Anticipating mistakes, rather than correcting them, is one of the secrets that set a smooth workshop apart from a frustrating one. A participant who keeps going wrong on the same point loses confidence and the fun of it; one who is guided around the trap before falling into it feels capable and enjoys the experience. And the beauty is that beginner mistakes aren't random: they're predictable, and what's predictable can be prevented.
Map the three or four recurring mistakes
Every discipline has a small repertoire of mistakes that come up again and again: the wrong pressure on the wheel, thread pulled too tight, dough worked too much, a tool held badly. After a few sessions you know them by heart. Write them down. Having an explicit list of the tricky points lets you step in before the mistake happens, instead of chasing it afterwards.
Three ways to prevent instead of correct
- Name them in the demonstration: as you show the move, say out loud 'here the temptation is to do X, but that's exactly the mistake to avoid'. Hearing it before is worth more than being corrected after.
- Set up the environment: if a mistake stems from a badly prepared material or the wrong tool, solve it upstream by getting the correct setup ready yourself.
- Create checkpoints: at a few key moments, stop and have everyone check the same step before moving on, so you catch mistakes while they're still fixable.
Tell the mistakes that matter from the ones that don't
Not all mistakes should be prevented in the same way, and confusing them is a waste of energy. The ones that irreparably ruin the piece or breed frustration should be blocked upstream, firmly. The small, recoverable or even interesting ones — a smudge that gives character, an unexpected variation — should be allowed to live: they're part of the charm of the handmade and sometimes deliver the most beautiful results: the same principle applies when you need to give feedback without killing the enthusiasm. Knowing where to step in and where to let it ride is what makes a teacher relaxed rather than obsessive, and an experience enjoyable rather than rigid.
Turn the mistake into a moment of value
When a participant goes wrong, the tone is everything. Lighten it, explain why it happened and show how to fix it: in many crafts recovering from a mistake is one of the most precious skills to pass on. Someone who also learns to 'rescue' a piece that's come out wrong leaves the workshop with far more than an object: they leave with confidence.
Domande frequenti
- How do I know the typical mistakes if I've only just started teaching?

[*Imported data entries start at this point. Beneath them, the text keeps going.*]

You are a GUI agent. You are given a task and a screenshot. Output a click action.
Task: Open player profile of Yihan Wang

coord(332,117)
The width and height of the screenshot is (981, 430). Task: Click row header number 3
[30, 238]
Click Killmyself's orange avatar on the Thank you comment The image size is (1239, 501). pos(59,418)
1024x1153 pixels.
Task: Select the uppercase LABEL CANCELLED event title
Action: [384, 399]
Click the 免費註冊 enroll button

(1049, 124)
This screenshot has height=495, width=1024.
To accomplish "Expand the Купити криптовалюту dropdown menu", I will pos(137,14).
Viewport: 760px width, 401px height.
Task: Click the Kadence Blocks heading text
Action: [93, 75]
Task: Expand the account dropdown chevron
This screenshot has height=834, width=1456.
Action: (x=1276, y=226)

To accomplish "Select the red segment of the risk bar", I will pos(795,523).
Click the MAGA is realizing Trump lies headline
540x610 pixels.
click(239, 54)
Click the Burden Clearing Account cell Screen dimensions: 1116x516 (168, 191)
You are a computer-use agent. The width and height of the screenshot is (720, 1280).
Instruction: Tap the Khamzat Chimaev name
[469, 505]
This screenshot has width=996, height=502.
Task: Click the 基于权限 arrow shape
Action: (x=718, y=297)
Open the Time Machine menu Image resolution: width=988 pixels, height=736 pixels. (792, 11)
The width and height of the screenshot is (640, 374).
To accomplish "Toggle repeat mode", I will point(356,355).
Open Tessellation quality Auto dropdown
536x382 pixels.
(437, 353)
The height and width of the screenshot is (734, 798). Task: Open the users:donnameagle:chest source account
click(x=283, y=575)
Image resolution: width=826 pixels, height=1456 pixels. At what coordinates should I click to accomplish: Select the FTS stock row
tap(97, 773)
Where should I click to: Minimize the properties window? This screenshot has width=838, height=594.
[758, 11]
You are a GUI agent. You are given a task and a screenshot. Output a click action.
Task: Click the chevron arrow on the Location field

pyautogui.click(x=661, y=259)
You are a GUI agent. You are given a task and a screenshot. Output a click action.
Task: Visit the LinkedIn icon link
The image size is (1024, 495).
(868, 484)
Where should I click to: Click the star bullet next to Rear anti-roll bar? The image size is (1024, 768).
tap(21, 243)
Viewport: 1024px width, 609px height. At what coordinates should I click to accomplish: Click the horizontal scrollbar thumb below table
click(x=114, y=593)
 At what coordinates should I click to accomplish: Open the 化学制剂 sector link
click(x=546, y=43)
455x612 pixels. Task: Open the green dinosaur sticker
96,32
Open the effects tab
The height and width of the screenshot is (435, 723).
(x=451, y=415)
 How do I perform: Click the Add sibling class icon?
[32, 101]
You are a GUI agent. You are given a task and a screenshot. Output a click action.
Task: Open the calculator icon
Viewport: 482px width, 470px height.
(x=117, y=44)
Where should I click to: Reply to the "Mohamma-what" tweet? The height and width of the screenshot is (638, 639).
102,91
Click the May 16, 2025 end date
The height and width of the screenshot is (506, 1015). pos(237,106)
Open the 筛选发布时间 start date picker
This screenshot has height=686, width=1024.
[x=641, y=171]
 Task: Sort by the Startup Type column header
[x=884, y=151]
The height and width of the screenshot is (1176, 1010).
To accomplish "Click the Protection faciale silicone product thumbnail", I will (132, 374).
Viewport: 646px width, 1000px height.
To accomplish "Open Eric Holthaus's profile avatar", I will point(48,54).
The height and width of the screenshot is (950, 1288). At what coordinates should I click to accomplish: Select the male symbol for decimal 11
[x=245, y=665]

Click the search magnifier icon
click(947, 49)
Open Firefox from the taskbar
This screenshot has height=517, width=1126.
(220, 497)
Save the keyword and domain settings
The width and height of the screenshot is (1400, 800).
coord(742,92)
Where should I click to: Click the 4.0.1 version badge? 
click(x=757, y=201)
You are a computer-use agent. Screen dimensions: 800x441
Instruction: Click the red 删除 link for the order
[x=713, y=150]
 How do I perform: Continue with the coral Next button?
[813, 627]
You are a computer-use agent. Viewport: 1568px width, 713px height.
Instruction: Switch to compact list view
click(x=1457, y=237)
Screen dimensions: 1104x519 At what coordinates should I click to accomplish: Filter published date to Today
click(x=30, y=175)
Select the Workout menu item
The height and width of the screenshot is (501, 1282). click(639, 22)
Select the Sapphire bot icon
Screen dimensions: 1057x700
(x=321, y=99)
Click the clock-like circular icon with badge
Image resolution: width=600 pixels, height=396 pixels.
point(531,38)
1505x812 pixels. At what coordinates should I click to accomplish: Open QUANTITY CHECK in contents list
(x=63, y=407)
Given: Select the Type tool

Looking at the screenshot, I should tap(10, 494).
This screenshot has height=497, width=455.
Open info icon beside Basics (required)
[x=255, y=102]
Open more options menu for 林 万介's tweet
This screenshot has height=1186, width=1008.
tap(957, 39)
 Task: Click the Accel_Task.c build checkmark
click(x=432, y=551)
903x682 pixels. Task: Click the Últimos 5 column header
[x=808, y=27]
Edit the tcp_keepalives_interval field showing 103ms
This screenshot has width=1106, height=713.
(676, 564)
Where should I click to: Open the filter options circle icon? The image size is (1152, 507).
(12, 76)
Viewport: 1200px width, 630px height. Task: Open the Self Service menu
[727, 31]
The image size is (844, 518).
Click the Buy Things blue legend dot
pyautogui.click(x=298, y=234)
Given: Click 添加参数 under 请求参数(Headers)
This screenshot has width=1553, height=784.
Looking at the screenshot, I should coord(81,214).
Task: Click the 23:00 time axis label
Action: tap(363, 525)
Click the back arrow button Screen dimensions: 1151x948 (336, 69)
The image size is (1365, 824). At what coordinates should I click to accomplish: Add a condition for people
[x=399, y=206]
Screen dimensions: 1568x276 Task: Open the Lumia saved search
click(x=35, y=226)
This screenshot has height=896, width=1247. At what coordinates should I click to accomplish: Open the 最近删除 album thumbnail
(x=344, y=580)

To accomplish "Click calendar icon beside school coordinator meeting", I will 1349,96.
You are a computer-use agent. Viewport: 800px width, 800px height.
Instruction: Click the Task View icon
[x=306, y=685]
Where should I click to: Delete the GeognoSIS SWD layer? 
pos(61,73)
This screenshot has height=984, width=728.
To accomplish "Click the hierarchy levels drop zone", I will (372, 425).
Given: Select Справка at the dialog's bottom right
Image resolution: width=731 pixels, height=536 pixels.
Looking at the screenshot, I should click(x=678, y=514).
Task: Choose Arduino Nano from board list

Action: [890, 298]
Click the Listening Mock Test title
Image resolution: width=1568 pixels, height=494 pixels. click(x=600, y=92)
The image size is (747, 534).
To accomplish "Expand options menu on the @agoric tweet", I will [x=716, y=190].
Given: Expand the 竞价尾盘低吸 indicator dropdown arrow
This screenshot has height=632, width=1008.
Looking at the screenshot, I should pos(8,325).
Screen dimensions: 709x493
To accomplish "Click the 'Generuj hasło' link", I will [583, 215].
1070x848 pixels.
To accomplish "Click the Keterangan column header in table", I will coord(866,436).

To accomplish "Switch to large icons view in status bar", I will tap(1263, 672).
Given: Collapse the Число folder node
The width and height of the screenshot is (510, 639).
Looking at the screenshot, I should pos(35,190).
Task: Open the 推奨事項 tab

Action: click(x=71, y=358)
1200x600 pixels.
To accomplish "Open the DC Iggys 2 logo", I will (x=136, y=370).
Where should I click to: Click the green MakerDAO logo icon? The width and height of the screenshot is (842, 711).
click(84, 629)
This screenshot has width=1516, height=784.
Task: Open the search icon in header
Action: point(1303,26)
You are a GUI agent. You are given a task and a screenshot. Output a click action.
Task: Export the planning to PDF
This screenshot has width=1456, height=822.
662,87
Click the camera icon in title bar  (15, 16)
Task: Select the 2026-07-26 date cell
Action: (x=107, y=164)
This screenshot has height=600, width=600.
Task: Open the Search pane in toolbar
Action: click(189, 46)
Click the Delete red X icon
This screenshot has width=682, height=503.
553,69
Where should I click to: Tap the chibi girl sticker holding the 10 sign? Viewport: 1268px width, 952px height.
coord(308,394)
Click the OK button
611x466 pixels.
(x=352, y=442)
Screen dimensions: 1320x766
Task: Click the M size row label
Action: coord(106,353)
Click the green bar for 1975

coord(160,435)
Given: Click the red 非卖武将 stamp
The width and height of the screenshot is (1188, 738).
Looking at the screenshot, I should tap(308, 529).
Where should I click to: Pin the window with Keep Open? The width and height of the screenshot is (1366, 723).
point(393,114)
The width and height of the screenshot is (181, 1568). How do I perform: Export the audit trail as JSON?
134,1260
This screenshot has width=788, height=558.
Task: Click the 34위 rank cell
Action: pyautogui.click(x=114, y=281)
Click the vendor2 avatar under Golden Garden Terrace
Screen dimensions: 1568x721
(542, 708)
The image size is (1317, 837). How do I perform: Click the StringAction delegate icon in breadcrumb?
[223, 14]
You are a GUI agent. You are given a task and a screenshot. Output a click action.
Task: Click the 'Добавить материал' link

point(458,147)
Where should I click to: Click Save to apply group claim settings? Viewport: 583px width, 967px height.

- Watch and note: in your first sessions, jot down every time you step in and what for. In three or four workshops you'll have a very clear list of the points where everyone stumbles.
- Is it better to prevent or let people make mistakes to learn?
- It depends on the stakes. Mistakes that ruin the piece or create frustration should be prevented; the small, recoverable ones can become great teaching moments if you immediately show how to fix them.
- What do I say to someone discouraged by a mistake?
- That the first piece is never perfect and that 'going wrong' is part of the craft even for professionals. Showing how to recover from a mistake turns discouragement into confidence.
- Doesn't preventing mistakes make the workshop too rigid?
- No, if you prevent with a light touch: flagging the most common traps out loud and preparing a good setup doesn't take freedom away, it gives it, because it frees participants from the frustration of going wrong on the tricky points. The aim isn't total control, but making sure everyone enjoys the doing without the hitches that spoil the experience.